Although Maple Leaf's name probably came from the Maple Saw Mill that operated to the east on Lake Washington, or perhaps from maple trees that once grew in the area. A popular story is that in the early days of Seattle's settlement the neighborhood was "so far north that it might as well have been Canada", and it was dubbed "Maple Leaf" by the locals. Maple Leaf is bordered on the south by the Roosevelt neighborhood and the University District; to the north by Pinehurst and Victory Heights neighborhoods of the Northgate district; to the east by the Lake City and Wedgwood; and to the west by North College Park.
Maple Leaf is home to approximately 20,000 residents, mostly residing in classic "Seattle box" bungalows and Tudor-style houses.
Maple Leaf's main thoroughfares are Roosevelt Way NE from to NE 75th to 100th Streets and 5th Avenue NE from NE 85th to 90th Street. Notable neighborhood meeting spots on Roosevelt include the Reservoir Bar at 85th, Cloud City Coffee at 88th, the Roosevelt Alehouse at 89th, Judy Fu's Snappy Dragon (famous for its handmade noodles) at 90th, the amazing Math Store across the street from Judy Foo's, family-owned Maple Leaf Ace Hardware at 91st, and the Maple Leaf Grill (a casual restaurant in a charming white house) at 92nd. Locals also convene at 5th Avenue NE at Cafe Javasti and the independent San Marco Grocery at 84th.

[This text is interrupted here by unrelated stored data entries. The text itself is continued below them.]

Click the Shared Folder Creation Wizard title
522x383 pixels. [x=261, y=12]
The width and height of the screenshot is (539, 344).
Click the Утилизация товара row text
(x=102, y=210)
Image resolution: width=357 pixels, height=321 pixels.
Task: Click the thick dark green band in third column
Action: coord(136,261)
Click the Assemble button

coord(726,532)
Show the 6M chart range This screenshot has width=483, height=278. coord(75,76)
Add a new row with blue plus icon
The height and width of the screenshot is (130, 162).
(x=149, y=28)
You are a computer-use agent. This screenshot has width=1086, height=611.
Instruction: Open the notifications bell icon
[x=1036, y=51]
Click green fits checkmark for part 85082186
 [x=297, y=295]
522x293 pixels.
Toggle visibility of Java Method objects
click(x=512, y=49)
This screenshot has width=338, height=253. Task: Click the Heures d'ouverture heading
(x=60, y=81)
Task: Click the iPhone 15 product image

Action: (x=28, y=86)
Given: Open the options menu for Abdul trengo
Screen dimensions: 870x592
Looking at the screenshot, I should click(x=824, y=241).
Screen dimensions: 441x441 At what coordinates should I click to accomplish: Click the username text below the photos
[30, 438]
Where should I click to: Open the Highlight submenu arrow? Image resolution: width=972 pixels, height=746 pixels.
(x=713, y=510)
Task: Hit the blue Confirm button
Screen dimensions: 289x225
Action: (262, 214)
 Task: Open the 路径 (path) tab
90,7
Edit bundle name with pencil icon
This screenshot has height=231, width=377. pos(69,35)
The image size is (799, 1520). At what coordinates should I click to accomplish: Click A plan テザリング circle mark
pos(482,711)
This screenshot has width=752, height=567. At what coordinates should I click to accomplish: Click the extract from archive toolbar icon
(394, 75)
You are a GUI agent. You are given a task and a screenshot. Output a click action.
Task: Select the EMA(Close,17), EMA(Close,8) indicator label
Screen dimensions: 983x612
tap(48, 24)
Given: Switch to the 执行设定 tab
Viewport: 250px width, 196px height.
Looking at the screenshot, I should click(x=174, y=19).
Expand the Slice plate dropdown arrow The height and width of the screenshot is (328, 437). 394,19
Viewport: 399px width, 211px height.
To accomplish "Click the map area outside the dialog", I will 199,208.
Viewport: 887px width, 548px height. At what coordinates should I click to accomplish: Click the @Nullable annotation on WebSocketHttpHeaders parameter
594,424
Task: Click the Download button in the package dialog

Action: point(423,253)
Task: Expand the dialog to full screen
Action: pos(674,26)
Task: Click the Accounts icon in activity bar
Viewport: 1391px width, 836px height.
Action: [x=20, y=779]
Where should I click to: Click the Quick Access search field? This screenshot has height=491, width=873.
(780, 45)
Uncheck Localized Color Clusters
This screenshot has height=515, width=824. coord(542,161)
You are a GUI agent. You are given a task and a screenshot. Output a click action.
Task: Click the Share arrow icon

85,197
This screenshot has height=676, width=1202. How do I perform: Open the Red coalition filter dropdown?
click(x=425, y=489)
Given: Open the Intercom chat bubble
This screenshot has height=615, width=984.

Landmarks of the neighborhood include the water tower (decorated with maple leaves, of course) and reservoir at 85th and Roosevelt, and historic Waldo Hospital at 85th NE and NE 15th. Across Roosevelt Way from the water tower and reservoir is Saint Catherine's School and Church. Just south is The Fairview Church and The Fairview School, one of the largest private primary schools in the city
Maple Leaf is one of two homes for a flock of feral parrots descended from escaped pets. They fly between Maple Leaf and Seward Park.